(Data on locating visible targets)
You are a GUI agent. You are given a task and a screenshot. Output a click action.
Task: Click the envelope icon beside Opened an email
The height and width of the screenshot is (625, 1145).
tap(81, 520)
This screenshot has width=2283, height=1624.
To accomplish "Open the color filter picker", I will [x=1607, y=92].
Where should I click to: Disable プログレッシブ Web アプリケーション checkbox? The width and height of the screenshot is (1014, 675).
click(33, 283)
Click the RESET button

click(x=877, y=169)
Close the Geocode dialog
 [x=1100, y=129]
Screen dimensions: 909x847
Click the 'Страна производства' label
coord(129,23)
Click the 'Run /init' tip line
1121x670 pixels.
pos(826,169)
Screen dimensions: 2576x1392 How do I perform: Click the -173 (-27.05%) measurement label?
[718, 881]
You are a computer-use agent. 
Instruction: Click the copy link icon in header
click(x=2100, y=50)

### WRITTEN REQUEST
Switch every "screenshot" in the records to "screen capture", then write out all the lines again with nothing else altered.

### THE SOLUTION
You are a GUI agent. You are given a task and a screen capture. Output a click action.
Task: Click the envelope icon beside Opened an email
The height and width of the screen capture is (625, 1145).
tap(81, 520)
This screen capture has width=2283, height=1624.
To accomplish "Open the color filter picker", I will [x=1607, y=92].
Where should I click to: Disable プログレッシブ Web アプリケーション checkbox? The width and height of the screen capture is (1014, 675).
click(33, 283)
Click the RESET button

click(x=877, y=169)
Close the Geocode dialog
 [x=1100, y=129]
Screen dimensions: 909x847
Click the 'Страна производства' label
coord(129,23)
Click the 'Run /init' tip line
1121x670 pixels.
pos(826,169)
Screen dimensions: 2576x1392 How do I perform: Click the -173 (-27.05%) measurement label?
[718, 881]
You are a computer-use agent. 
Instruction: Click the copy link icon in header
click(x=2100, y=50)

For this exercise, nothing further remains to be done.